Pandas Assignment– 4

Data Cleaning & Preprocessing

Basic Questions

Create a DataFrame with some missing values. Use df.dropna() to remove all rows with at least one NaN.
Use the same DataFrame and apply df.dropna(axis=1) to remove columns containing any NaN.
Create a Series [1,2,None,4,None] and replace NaN with 0 using .fillna(0).
Fill missing values in a DataFrame column with the column’s mean using .fillna(df[‘col’].mean()).
Demonstrate method=’ffill’ to forward-fill NaN values in a Series.
Demonstrate method=’bfill’ to backward-fill NaN values in a Series.
Create a DataFrame with duplicate rows. Use .duplicated() to identify them.
Drop duplicate rows using .drop_duplicates() and print the cleaned DataFrame.
Create a DataFrame with duplicate values in a single column. Drop duplicates only from that column.
Create a DataFrame with columns [‘A’,’B’,’C’]. Rename column ‘A’ to ‘X’ using .rename(columns={‘A’:’X’}).
Rename row index 0 to ‘first’ using .rename(index={0:’first’}).
Create a DataFrame column with integers and convert it to float using .astype(float).
Convert a column of numbers stored as strings (‘1′,’2′,’3’) into integers using .astype(int).
Create a Series of strings [‘a’,’B’,’c’]. Convert all to lowercase using .str.lower().
Convert the same Series to uppercase using .str.upper().
Create a Series of email IDs. Use .str.contains(‘@gmail’) to filter Gmail addresses.
Use .str.replace(‘foo’,’bar’) to replace substrings inside a string column.
Create a Series of sentences.

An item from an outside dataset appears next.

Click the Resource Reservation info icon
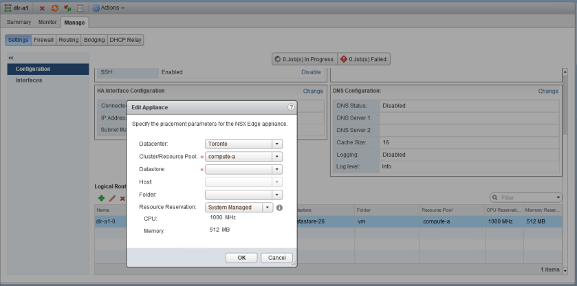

Split each string into a list of words using .str.split().
Create a DataFrame column of numbers [1,2,3,4]. Use .map(lambda x: x**2) to square each element.
Apply .apply(sum) on DataFrame rows to compute row sums.

Intermediate Questions

Create a DataFrame with missing values in multiple columns. Use df.dropna(thresh=2) to keep rows with at least 2 non-NaN values.
Fill missing values in a DataFrame column with the median instead of mean.
Use .fillna({‘col1’:0, ‘col2′:’missing’}) to fill different columns with different values.
Demonstrate chained filling: first forward-fill, then backward-fill to handle remaining NaNs.
Create a DataFrame with duplicates. Keep only the last occurrence of each duplicate using .drop_duplicates(keep=’last’).
Use .duplicated(subset=[‘col1’]) to find duplicates based only on ‘col1’.
Rename multiple columns at once using .rename(columns={‘A’:’alpha’,’B’:’beta’}).
Change the dtype of a float column to integer with .astype(‘int64’).
Create a string Series of names. Use .str.len() to compute the length of each string.
Use .str.contains(‘pattern’, case=False) to search strings ignoring case.
Replace all digits in a string column with ‘#’ using regex inside .str.replace().
Split a string column on space and expand into multiple columns using .str.split(expand=True).
Apply a function column-wise using .apply(np.max) to compute column maximums.
Apply a row-wise function using .apply(lambda row: row.sum(), axis=1).
Use .applymap(lambda x: x*2) to multiply all elements of a numeric DataFrame by 2.
Create a column of prices as strings like ‘$100’. Remove the dollar sign using .str.replace(‘$’,”) and convert to integer with .astype(int).
Demonstrate converting a datetime column stored as string into proper datetime dtype using pd.to_datetime.
Write code to detect which columns of a DataFrame have object type and convert them to string type using .astype(‘string’).
Fill missing values in a column by carrying forward the last non-null value with .fillna(method=’ffill’).
Show how to replace NaN in an entire DataFrame with the string ‘NA’.

Advanced Questions

Create a messy DataFrame with missing values, duplicates, and inconsistent casing. Clean it fully using: drop duplicates, fill NaN with defaults, and normalize strings to lowercase.
Build a DataFrame with numeric and categorical columns. Fill missing values in numeric with column mean and in categorical with the most frequent value (mode).
Write a script that drops rows if more than 50% of their values are NaN.
Demonstrate column renaming to follow snake_case convention (all lowercase, underscores instead of spaces).
Clean a DataFrame of customer emails: strip spaces, convert to lowercase, and filter invalid emails (not containing ‘@’).
Create a DataFrame with salaries stored as strings [’10k’,’20k’,’15k’]. Remove ‘k’ using .str.replace(), convert to int, and compute mean salary.
Use .apply() with a custom function to categorize numbers into ‘small’, ‘medium’, and ‘large’.
Apply .map() on a Series of gender abbreviations (‘M’,’F’) to map them to full form (‘Male’,’Female’).
Apply .applymap() to a mixed numeric DataFrame to add 5 to all elements, then apply .astype() to convert to float.
Design a preprocessing pipeline with Pandas operations: load a CSV, drop duplicates, fill missing with appropriate strategies, rename columns, convert dtypes, clean string fields, and output a clean DataFrame summary.